Em 2010, em meio à festa da primeira Copa do Mundo em continente africano, o rumoroso episódio da Blikkiesdorp – “cidade de lata”, em africâner –  manchou a imagem da África do Sul e da organização do evento.

O autointitulado “governo de integração”, formado em grande parte por aqueles que ajudaram a acabar com o apartheid racial – oficialmente extinto na década de 1990 – implementou uma nova forma de segregação, agora social, com um único objetivo: esconder do mundo a pobreza de uma das sedes da copa.

A população “indesejável” de Cape Town (Cidade do Cabo) – moradores de rua, imigrantes pobres, portadores do vírus HIV – foi confinada num assentamento localizado a 20 km da metrópole, formado por milhares de barracos de zinco, que potencializavam o frio no inverno e o calor no verão.

Barracões de zinco: condições de vida sub-humanas na periferia de Cape Town

A Cidade de Lata foi construída em 2008, como uma situação transitória para abrigar invasores de prédios públicos.

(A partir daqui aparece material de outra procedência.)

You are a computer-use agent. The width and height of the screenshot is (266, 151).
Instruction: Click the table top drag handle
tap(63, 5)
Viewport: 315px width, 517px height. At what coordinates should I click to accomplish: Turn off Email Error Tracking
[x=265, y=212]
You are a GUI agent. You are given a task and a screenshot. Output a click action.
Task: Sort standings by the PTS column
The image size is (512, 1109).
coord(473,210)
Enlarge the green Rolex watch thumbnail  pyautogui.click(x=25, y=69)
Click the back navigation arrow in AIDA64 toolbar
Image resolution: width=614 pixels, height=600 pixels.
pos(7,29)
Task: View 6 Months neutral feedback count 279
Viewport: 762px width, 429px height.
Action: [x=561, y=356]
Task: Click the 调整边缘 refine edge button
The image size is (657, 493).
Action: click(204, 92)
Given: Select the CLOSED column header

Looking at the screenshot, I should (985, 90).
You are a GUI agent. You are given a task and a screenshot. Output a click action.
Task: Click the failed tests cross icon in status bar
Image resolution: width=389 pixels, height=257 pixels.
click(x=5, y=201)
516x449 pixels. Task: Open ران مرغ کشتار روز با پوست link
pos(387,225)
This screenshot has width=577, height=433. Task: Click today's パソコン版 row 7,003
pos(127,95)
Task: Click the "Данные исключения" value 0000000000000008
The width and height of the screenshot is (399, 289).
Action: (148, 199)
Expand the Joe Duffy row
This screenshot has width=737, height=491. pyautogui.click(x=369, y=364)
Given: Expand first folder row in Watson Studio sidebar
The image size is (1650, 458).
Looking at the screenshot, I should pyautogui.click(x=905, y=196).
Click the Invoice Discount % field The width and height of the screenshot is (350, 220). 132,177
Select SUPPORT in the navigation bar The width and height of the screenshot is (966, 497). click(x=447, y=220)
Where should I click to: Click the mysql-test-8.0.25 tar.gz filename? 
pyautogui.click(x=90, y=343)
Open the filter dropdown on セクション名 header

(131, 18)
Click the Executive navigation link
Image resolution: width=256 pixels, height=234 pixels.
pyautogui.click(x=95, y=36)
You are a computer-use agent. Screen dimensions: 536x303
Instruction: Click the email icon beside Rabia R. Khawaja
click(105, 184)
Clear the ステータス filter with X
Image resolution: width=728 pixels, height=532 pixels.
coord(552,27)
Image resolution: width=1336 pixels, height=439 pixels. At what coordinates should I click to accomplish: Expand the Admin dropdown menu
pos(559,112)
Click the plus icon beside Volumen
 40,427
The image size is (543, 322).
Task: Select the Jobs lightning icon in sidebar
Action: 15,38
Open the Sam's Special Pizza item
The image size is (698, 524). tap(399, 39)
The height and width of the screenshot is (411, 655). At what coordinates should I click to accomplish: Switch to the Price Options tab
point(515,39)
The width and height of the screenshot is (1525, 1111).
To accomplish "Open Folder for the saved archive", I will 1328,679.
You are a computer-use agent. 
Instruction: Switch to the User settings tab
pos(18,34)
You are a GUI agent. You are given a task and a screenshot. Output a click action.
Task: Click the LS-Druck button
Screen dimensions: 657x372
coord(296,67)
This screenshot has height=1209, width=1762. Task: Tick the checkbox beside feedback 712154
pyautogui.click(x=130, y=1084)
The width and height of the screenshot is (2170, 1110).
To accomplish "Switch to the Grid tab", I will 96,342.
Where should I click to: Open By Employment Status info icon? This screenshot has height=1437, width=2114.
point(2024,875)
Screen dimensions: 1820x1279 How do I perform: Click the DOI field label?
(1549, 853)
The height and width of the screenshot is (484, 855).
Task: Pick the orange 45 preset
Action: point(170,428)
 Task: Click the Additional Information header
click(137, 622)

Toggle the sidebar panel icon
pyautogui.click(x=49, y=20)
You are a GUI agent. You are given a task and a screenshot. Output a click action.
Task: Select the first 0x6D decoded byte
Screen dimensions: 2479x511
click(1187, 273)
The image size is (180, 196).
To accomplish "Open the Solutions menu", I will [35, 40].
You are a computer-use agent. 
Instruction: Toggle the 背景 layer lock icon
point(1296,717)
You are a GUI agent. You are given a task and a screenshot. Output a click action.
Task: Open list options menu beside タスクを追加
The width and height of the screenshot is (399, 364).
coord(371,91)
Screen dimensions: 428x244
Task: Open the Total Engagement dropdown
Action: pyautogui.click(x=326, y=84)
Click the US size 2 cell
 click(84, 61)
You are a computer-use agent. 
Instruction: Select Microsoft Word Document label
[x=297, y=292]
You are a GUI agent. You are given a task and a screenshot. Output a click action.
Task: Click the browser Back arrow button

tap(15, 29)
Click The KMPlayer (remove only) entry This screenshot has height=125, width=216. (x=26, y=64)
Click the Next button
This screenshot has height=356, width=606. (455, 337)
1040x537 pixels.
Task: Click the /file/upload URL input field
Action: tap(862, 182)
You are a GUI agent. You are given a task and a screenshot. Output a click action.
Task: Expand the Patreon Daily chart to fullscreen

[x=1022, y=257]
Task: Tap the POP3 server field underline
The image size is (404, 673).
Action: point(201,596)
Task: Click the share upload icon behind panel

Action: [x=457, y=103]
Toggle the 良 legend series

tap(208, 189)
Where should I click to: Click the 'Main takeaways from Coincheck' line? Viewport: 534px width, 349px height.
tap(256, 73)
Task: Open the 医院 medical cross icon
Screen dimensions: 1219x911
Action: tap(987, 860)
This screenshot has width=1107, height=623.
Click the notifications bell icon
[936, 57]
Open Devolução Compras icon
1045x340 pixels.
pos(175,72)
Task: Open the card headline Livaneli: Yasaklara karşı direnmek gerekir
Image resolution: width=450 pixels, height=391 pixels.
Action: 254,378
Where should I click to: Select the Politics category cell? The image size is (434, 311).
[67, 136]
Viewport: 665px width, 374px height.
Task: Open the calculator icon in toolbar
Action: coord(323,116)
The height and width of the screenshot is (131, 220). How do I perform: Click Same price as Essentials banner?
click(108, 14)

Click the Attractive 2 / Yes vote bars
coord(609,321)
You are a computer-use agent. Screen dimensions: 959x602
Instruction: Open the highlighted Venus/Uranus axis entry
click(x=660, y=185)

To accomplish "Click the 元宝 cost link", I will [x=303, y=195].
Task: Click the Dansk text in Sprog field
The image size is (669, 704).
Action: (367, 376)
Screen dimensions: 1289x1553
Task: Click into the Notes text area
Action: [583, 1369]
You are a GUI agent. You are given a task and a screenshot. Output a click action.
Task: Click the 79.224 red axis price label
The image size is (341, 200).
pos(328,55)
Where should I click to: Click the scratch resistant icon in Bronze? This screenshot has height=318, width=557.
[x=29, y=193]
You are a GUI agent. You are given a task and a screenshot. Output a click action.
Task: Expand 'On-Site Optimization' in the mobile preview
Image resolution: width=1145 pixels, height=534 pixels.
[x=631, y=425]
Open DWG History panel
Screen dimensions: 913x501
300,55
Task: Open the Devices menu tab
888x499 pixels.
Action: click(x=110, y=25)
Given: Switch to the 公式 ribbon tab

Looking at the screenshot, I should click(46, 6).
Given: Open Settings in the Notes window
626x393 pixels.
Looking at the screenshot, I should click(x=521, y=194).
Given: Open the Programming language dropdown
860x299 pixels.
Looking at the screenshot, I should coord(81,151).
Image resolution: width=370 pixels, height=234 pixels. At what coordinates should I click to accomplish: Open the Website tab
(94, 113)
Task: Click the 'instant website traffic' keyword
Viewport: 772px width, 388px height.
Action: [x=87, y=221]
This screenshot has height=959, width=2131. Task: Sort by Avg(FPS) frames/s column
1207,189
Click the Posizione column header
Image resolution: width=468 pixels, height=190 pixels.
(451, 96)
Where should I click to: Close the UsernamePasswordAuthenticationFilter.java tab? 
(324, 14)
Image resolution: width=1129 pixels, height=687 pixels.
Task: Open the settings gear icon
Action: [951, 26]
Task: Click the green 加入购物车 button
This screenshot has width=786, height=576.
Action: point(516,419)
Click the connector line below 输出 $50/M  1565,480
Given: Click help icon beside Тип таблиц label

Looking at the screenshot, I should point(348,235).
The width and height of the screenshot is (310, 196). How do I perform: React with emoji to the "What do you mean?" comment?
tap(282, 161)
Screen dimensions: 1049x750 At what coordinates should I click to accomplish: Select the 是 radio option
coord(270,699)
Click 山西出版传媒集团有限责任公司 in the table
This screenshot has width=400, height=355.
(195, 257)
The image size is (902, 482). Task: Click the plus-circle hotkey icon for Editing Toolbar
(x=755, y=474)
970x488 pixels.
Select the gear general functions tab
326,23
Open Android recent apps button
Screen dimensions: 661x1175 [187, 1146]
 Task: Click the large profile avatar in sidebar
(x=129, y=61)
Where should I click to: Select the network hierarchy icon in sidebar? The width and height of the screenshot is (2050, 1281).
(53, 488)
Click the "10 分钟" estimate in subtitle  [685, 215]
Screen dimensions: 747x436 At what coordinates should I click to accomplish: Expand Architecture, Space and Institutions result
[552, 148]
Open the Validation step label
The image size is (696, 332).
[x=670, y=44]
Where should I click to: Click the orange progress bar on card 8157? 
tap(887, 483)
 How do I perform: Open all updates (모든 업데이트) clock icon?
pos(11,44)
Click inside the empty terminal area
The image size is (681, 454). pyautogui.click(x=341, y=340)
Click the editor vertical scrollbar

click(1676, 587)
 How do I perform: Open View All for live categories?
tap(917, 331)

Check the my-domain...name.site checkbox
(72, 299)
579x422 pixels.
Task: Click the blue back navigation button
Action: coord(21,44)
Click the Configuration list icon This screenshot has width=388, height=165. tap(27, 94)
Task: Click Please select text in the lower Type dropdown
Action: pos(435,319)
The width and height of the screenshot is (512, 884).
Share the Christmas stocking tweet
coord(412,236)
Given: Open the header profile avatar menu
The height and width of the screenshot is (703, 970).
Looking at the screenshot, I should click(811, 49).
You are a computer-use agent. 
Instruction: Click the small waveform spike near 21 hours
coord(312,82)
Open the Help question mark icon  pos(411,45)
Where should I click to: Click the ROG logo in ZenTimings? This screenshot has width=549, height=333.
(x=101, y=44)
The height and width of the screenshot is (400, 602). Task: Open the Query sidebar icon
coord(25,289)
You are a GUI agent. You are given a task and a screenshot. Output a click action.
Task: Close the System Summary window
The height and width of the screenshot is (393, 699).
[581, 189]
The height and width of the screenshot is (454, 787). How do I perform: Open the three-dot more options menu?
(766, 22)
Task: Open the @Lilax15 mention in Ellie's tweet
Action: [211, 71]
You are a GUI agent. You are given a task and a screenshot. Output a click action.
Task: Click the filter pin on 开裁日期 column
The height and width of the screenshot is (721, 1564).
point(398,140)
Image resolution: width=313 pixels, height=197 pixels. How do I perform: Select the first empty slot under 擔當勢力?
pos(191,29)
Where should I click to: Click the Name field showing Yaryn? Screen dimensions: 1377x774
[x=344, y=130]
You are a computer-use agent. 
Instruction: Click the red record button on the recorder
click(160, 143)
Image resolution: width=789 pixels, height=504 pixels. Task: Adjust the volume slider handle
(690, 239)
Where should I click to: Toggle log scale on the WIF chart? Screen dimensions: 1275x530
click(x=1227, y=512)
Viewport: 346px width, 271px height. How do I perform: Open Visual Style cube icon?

Até 2010, pelo menos havia uma certa segurança. O local era totalmente cercado por arame farpado e seu único acesso era rigidamente controlado por policiais.

A Copa do Mundo foi um sucesso! Como se sabe, o Brasil voltou pra casa mais cedo, graças a Dunga, Felipe Melo & cia, e a Espanha, comandada por Xavi e Iniesta, foi a grande campeã.

A Fifa e alguns figurões encheram os bolsos, o tempo passou e, como era de se esperar, promessas foram esquecidas. Blikkiesdorp está completando cinco anos, se tornou uma favela perigosíssima, e seus moradores engordam uma lista do governo para receber casas de verdade, numa espera que deve levar décadas.

No Brasil, vários estádios belíssimos são circundados por favelas, o que certamente não passa uma boa imagem para o resto do mundo. Será que teremos uma reedição de Blikkiesdorp por aqui?

Castelão: primeiro estádio brasileiro pronto para a copa, localizado em um bairro paupérrimo de Fortaleza.